Copyrights and patents

IP generally falls into one of four categories: 1) patents, 2) copyrights, 3) trademarks and 4) trade secrets. Here we’ll focus on only patents and copyrights, creatures of federal law intended to promote scientific and creative endeavors by providing inventors and artists with exclusive rights to exploit the economic benefits of their work for a predetermined time period:

Patents. Patents protect inventions. There are several types of patents; the two most common are utility and design patents. A utility patent may be granted to someone who “invents or discovers any new and useful process, machine, article of manufacture, or compositions of matters, or any new useful improvement thereof.” A design patent is available for a “new, original and ornamental design for an article of manufacture.” To obtain patent protection, inventions must be novel, “nonobvious” and useful.

Under current law, utility patents protect an invention for 20 years from the patent application filing date. Design patents last 14 years from the patent issue date. There’s a difference between the filing date and issue date. For utility patents, it takes at least a year and a half from date of filing to date of issue. 

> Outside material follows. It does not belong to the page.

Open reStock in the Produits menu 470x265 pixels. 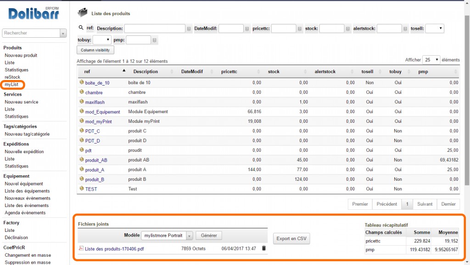pyautogui.click(x=12, y=77)
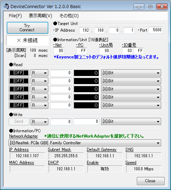
Task: Open the その他(O) menu
Action: point(69,16)
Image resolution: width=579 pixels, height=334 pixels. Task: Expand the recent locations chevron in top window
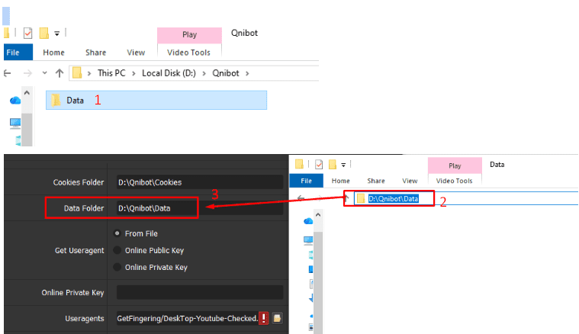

Copyrights. Copyrights protect the original expression of ideas that are fixed in a “tangible medium of expression,” typically in the form of written works, music, paintings, sculptures, photographs, sound recordings, films, computer software, architectural works and other creations. Unlike patents, which must be approved by the U.S. Patent and Trademark Office, copyright protection kicks in as soon as a work is fixed in a tangible medium.

For works created in 1978 and later, an author-owned copyright lasts for the author’s lifetime plus 70 years. A “work-for-hire” copyright expires 95 years after the first publication date or 120 years after the date the work is created, whichever is earlier. More complex rules apply to works created before 1978.

2 estate planning questions

For estate planning purposes, IP raises two important questions: 1) What’s it worth? and 2) How should it be transferred? Valuing IP is a complex process. So it’s best to obtain an appraisal from a professional with experience valuing IP.

After you know the IP’s value, it’s time to decide whether to transfer the IP to family members, colleagues, charities or others through lifetime gifts or through bequests after your death. The gift and estate tax consequences will affect your decision, but also consider your income needs, as well as who is in the best position to monitor your IP rights and take advantage of their benefits.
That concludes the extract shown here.